Identify Heart Disease Risk Factors from Clinical Notes
Identify Heart Disease Risk Factors from Clinical Notes


There is a wealth of information in clinical text, that can be leveraged using NLP and deep learning techniques. In 2014, i2b2 (Integrating Biology and the Bedside) issued a shared task challenge of identifying risk factors for heart disease in clinical narratives. This work proposes a novel way of using contextual embeddings (first of its kind on this shared task dataset) as well as by stacking embeddings to improve on work that has already been done in this space as part of the i2b2 2014 challenge.
Conceptually, stacking embeddings is simply a way to combine multiple embeddings and has demonstrated good results on the i2b2 heart disease risk factors challenge dataset. By stacking BERT and character embeddings (BERT-CHAR Embedding), we have achieved an F1 score of 93.07% on the test set, restricting to 4 out of 8 of the indicators for heart disease. This is an encouraging outcome of our experiment towards further research that could surpass the existing benchmark of deep learning models built on this shared task. Our work also highlights the fact that use of contextual embeddings further enhances the power of NLP & deep learning. This research work is a step towards an implementation that has the potential to beat the current state-of-the-art results with minimal feature engineering and offer a solution that can perform better than human annotators.
I like to present the work done as part of this research initiative and how we have used BERT embeddings as well as classifiers, leveraging Google Cloud TPUs for the compute power.
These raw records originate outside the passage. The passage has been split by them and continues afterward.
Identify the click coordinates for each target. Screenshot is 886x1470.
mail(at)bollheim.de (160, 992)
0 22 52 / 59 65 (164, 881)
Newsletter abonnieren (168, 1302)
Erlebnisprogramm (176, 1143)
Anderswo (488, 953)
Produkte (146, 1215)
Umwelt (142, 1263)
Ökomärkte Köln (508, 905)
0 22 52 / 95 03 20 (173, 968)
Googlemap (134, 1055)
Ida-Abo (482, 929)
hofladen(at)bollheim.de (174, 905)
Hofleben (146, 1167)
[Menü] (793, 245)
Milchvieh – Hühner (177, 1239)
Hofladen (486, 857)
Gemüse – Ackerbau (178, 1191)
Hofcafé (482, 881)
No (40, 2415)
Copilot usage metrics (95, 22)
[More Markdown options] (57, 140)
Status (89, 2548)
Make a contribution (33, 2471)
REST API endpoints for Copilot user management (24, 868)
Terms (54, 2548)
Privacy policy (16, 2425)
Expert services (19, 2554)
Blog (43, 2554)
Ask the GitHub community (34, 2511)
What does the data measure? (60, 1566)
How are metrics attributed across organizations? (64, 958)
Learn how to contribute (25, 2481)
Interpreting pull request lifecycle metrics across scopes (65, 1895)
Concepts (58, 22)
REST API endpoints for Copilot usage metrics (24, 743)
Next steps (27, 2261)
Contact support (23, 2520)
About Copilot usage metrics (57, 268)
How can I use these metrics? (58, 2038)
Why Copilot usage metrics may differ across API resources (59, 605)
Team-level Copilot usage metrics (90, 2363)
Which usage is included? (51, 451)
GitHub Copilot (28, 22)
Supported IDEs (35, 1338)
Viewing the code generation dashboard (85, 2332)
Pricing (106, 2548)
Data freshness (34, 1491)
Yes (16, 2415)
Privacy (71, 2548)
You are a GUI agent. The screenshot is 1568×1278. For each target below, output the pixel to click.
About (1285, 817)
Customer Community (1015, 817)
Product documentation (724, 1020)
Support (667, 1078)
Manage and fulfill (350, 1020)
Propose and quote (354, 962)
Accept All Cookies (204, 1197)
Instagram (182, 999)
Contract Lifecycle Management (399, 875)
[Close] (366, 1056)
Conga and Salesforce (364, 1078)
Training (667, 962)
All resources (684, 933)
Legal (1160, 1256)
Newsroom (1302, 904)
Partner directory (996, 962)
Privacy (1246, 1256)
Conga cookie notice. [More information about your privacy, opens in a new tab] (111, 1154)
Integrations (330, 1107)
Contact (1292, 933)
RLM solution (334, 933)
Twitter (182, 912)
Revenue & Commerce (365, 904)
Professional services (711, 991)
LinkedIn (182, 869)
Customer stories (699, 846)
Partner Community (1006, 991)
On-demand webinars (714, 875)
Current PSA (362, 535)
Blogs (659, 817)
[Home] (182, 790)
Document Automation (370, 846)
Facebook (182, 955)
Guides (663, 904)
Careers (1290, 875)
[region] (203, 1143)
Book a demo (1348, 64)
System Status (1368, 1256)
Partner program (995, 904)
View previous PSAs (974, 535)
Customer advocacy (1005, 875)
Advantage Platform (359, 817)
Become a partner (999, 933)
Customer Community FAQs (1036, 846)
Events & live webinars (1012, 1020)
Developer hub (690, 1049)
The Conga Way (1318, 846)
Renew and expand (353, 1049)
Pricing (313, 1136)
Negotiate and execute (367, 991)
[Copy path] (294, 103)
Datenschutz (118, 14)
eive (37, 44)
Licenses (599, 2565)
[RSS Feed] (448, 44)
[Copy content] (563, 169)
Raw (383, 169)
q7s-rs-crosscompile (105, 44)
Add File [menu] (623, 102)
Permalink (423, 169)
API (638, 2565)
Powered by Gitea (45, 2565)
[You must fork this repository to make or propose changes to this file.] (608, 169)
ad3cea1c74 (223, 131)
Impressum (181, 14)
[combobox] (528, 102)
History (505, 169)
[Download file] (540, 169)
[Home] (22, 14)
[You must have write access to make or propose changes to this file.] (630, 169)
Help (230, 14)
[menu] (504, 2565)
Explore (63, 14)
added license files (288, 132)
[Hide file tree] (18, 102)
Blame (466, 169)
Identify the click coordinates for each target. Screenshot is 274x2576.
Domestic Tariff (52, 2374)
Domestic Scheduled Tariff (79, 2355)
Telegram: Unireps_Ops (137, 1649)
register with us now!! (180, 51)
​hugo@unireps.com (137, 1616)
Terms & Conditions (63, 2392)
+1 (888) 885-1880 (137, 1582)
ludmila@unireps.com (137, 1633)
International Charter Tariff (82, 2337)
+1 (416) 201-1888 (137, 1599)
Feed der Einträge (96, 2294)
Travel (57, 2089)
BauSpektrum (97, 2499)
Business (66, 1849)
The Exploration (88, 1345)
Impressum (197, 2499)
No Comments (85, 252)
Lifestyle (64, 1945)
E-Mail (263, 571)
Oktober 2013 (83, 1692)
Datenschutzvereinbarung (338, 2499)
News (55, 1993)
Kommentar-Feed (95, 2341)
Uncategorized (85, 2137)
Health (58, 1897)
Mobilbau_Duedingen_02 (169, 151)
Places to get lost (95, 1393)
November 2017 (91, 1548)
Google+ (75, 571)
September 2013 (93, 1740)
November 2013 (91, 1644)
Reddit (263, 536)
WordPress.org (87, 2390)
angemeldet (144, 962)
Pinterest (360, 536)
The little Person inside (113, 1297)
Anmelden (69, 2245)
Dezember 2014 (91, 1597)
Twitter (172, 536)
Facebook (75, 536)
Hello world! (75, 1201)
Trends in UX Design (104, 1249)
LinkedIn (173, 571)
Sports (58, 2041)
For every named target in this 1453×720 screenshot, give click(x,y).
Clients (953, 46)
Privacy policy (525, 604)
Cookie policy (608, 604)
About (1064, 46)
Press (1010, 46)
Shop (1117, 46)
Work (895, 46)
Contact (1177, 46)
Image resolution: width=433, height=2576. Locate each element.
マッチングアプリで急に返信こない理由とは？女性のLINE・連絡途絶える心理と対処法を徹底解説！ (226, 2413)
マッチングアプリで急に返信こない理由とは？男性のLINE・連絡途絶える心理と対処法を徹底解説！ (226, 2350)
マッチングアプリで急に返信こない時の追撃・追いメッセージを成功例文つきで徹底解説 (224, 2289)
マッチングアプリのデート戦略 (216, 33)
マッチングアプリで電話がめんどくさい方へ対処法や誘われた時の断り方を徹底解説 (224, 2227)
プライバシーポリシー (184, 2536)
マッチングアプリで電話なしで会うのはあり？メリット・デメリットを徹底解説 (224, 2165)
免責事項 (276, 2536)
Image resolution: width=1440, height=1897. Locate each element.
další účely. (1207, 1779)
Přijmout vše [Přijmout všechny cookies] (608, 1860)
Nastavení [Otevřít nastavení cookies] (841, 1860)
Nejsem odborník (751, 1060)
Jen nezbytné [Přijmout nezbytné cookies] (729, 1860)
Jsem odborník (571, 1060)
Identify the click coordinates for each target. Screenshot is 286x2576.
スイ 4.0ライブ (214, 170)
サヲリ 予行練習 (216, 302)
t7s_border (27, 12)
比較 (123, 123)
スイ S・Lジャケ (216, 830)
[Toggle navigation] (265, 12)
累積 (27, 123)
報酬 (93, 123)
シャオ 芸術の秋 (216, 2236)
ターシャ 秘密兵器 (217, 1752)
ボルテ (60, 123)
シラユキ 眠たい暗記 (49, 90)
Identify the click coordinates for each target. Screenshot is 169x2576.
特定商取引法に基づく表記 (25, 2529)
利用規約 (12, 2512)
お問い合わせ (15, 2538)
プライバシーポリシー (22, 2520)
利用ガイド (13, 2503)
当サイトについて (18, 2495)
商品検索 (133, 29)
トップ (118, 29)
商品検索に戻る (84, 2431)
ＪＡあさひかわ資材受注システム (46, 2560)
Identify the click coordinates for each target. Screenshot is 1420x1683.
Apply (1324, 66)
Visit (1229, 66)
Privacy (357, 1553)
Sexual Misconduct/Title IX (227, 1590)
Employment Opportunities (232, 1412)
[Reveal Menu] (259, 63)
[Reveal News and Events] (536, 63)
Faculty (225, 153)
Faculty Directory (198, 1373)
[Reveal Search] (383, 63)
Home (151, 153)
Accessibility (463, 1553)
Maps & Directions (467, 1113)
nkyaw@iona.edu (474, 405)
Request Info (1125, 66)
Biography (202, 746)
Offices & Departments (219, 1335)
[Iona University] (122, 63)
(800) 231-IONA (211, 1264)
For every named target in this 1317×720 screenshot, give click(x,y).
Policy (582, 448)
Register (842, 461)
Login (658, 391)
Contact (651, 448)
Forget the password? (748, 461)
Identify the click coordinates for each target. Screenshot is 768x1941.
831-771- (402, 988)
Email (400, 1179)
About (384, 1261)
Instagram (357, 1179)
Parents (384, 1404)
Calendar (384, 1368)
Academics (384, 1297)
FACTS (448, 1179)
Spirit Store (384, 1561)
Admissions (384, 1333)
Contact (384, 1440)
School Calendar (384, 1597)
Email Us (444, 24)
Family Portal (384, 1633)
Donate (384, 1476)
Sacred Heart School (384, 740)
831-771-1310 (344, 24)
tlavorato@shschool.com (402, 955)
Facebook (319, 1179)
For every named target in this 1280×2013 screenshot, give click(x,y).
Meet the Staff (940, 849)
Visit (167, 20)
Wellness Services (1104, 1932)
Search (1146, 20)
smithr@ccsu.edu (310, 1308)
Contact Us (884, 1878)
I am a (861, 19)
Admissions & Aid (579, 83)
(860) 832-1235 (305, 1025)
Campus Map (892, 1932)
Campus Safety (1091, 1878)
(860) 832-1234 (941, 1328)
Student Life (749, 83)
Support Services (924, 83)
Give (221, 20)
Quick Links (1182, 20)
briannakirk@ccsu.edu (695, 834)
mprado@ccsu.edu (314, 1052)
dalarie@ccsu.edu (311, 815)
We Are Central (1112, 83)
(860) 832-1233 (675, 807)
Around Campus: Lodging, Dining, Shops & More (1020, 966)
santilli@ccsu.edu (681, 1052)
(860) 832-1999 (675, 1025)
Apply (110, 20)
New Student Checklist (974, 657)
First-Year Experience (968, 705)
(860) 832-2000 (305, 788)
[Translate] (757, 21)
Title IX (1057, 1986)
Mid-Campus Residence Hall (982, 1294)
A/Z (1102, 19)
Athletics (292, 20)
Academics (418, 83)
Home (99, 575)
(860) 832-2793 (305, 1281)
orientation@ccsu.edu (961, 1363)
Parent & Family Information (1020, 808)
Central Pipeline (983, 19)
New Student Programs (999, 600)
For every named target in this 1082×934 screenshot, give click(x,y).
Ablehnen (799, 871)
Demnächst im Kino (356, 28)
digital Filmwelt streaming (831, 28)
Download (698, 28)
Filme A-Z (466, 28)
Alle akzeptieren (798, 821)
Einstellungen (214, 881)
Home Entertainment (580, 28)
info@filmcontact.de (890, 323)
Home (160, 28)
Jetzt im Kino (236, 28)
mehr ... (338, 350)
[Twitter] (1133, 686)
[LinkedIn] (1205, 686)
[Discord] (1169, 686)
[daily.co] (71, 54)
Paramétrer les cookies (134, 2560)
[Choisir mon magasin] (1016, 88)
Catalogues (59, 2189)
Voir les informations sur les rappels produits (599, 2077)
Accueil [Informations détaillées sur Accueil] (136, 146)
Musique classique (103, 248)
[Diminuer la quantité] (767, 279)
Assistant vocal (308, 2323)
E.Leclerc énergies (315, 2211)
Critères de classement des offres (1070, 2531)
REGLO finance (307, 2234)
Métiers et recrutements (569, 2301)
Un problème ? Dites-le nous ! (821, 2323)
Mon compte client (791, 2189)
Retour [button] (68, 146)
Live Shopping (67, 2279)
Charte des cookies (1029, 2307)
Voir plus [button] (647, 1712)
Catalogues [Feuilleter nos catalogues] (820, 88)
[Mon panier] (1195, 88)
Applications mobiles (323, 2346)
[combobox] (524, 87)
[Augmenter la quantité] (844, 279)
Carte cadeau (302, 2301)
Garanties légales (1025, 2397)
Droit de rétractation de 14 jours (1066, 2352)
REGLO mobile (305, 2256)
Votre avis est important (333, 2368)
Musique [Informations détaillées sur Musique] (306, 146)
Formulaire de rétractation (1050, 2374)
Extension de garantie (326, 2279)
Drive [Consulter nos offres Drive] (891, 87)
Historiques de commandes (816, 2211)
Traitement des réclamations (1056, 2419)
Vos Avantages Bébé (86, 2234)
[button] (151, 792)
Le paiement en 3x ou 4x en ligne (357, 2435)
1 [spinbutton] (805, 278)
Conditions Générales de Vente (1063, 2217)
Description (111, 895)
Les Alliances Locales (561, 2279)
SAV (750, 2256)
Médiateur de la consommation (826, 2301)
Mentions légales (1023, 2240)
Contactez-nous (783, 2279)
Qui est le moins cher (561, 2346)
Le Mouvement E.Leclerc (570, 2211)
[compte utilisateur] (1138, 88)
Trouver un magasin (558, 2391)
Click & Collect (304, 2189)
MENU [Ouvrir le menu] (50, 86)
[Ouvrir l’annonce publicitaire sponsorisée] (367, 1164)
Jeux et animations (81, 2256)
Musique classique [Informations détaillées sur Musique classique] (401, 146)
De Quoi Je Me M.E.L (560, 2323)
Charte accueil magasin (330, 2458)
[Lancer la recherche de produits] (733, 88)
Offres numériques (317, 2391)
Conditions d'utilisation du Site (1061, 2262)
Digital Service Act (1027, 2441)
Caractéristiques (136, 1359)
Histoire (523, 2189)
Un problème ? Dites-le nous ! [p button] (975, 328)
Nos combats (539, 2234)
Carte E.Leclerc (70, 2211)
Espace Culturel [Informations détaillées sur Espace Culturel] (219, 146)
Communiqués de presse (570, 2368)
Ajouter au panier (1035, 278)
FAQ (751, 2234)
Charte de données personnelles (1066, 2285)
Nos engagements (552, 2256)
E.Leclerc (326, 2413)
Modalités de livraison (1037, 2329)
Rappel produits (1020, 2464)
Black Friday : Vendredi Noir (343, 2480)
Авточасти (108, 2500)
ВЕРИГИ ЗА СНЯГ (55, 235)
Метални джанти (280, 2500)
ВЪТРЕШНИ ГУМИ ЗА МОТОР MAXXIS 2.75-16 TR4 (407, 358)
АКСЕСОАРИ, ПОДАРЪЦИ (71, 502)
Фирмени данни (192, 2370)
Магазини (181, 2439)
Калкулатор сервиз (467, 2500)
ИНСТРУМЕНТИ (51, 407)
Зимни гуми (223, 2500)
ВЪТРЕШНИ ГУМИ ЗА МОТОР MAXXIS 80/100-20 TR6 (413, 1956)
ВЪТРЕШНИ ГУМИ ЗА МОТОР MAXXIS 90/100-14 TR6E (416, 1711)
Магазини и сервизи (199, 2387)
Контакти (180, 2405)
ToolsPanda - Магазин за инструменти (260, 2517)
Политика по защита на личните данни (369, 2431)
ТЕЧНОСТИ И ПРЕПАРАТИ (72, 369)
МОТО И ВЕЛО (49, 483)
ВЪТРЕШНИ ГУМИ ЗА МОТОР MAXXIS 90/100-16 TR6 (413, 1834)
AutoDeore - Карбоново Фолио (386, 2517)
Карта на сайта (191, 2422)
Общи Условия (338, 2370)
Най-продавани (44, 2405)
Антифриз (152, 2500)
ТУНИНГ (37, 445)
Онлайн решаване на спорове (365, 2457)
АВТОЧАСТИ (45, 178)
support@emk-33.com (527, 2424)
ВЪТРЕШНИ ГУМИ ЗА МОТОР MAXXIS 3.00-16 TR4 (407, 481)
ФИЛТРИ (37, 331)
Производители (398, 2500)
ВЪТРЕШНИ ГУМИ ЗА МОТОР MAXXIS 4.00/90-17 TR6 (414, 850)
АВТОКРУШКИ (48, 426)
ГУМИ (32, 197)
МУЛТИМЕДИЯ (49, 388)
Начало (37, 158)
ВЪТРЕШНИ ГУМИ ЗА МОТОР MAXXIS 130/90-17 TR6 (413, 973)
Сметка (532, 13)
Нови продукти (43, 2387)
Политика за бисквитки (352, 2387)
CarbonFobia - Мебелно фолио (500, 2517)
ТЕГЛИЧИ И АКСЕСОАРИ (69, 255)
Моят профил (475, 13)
Sudha Subramanian is a Data Scientist and NLP enthusiast. Sudha has over 24 years of professional experience that encompasses statistical analysis as well as building analytics-based solutions.

Sudha has worked on multiple assignments that included building custom algorithms and applied machine learning techniques for business, government and non-profit organizations such as Delta Analytics and Data Kind. She is also active in the community via organizations such as R-Ladies and WiML. Sudha has demonstrated the ability to leverage the power of data through exploration and statistical modeling techniques to convey a story that influences business decisions.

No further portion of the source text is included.